▸ **DIRECTION**
Format every line below as a JSON list of strings, one string per line, and leave out the blank lines.

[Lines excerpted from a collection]
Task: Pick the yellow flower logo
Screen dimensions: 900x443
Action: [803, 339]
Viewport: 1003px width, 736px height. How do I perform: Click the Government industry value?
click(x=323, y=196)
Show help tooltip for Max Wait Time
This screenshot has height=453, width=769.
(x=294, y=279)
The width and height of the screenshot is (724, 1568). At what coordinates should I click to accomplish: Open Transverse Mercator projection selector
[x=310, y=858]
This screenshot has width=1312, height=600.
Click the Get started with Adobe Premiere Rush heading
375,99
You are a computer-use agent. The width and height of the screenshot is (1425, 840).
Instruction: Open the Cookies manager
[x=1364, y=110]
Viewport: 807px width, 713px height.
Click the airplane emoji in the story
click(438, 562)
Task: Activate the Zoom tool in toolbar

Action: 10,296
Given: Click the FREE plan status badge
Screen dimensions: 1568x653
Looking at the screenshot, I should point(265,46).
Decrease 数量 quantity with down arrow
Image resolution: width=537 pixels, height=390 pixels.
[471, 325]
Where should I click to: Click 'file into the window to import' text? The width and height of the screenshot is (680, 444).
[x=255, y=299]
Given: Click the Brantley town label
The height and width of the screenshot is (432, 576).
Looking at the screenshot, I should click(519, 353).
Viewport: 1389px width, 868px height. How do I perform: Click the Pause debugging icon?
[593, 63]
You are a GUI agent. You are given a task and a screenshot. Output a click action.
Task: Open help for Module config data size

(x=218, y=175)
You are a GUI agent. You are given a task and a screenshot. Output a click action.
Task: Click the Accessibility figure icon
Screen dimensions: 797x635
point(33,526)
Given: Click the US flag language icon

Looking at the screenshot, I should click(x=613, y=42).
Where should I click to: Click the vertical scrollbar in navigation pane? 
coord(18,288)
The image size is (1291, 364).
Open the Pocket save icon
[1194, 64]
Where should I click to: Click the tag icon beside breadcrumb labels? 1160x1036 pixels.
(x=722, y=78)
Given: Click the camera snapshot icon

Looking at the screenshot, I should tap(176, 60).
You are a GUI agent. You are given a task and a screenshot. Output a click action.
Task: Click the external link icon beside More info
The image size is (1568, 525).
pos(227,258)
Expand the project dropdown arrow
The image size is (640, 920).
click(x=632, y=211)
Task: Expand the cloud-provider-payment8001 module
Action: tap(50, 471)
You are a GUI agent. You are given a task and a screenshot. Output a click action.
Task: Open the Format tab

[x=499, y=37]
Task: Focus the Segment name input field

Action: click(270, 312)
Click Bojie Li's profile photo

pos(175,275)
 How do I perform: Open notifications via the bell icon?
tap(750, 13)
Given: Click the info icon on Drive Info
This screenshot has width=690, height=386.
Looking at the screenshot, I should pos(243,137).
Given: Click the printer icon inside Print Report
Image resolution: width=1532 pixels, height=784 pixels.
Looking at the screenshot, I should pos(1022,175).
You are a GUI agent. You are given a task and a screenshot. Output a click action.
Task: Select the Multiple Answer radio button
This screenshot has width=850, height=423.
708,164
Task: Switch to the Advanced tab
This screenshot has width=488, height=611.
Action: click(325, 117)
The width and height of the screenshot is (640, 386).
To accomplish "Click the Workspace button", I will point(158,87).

▸ **RESPONSE TO THE TASK**
[
  "Task: Pick the yellow flower logo",
  "Screen dimensions: 900x443",
  "Action: [803, 339]",
  "Viewport: 1003px width, 736px height. How do I perform: Click the Government industry value?",
  "click(x=323, y=196)",
  "Show help tooltip for Max Wait Time",
  "This screenshot has height=453, width=769.",
  "(x=294, y=279)",
  "The width and height of the screenshot is (724, 1568). At what coordinates should I click to accomplish: Open Transverse Mercator projection selector",
  "[x=310, y=858]",
  "This screenshot has width=1312, height=600.",
  "Click the Get started with Adobe Premiere Rush heading",
  "375,99",
  "You are a computer-use agent. The width and height of the screenshot is (1425, 840).",
  "Instruction: Open the Cookies manager",
  "[x=1364, y=110]",
  "Viewport: 807px width, 713px height.",
  "Click the airplane emoji in the story",
  "click(438, 562)",
  "Task: Activate the Zoom tool in toolbar",
  "Action: 10,296",
  "Given: Click the FREE plan status badge",
  "Screen dimensions: 1568x653",
  "Looking at the screenshot, I should point(265,46).",
  "Decrease 数量 quantity with down arrow",
  "Image resolution: width=537 pixels, height=390 pixels.",
  "[471, 325]",
  "Where should I click to: Click 'file into the window to import' text? The width and height of the screenshot is (680, 444).",
  "[x=255, y=299]",
  "Given: Click the Brantley town label",
  "The height and width of the screenshot is (432, 576).",
  "Looking at the screenshot, I should click(519, 353).",
  "Viewport: 1389px width, 868px height. How do I perform: Click the Pause debugging icon?",
  "[593, 63]",
  "You are a GUI agent. You are given a task and a screenshot. Output a click action.",
  "Task: Open help for Module config data size",
  "(x=218, y=175)",
  "You are a GUI agent. You are given a task and a screenshot. Output a click action.",
  "Task: Click the Accessibility figure icon",
  "Screen dimensions: 797x635",
  "point(33,526)",
  "Given: Click the US flag language icon",
  "Looking at the screenshot, I should click(x=613, y=42).",
  "Where should I click to: Click the vertical scrollbar in navigation pane? ",
  "coord(18,288)",
  "The image size is (1291, 364).",
  "Open the Pocket save icon",
  "[1194, 64]",
  "Where should I click to: Click the tag icon beside breadcrumb labels? 1160x1036 pixels.",
  "(x=722, y=78)",
  "Given: Click the camera snapshot icon",
  "Looking at the screenshot, I should tap(176, 60).",
  "You are a GUI agent. You are given a task and a screenshot. Output a click action.",
  "Task: Click the external link icon beside More info",
  "The image size is (1568, 525).",
  "pos(227,258)",
  "Expand the project dropdown arrow",
  "The image size is (640, 920).",
  "click(x=632, y=211)",
  "Task: Expand the cloud-provider-payment8001 module",
  "Action: tap(50, 471)",
  "You are a GUI agent. You are given a task and a screenshot. Output a click action.",
  "Task: Open the Format tab",
  "[x=499, y=37]",
  "Task: Focus the Segment name input field",
  "Action: click(270, 312)",
  "Click Bojie Li's profile photo",
  "pos(175,275)",
  " How do I perform: Open notifications via the bell icon?",
  "tap(750, 13)",
  "Given: Click the info icon on Drive Info",
  "This screenshot has width=690, height=386.",
  "Looking at the screenshot, I should pos(243,137).",
  "Given: Click the printer icon inside Print Report",
  "Image resolution: width=1532 pixels, height=784 pixels.",
  "Looking at the screenshot, I should pos(1022,175).",
  "You are a GUI agent. You are given a task and a screenshot. Output a click action.",
  "Task: Select the Multiple Answer radio button",
  "This screenshot has width=850, height=423.",
  "708,164",
  "Task: Switch to the Advanced tab",
  "This screenshot has width=488, height=611.",
  "Action: click(325, 117)",
  "The width and height of the screenshot is (640, 386).",
  "To accomplish \"Click the Workspace button\", I will point(158,87)."
]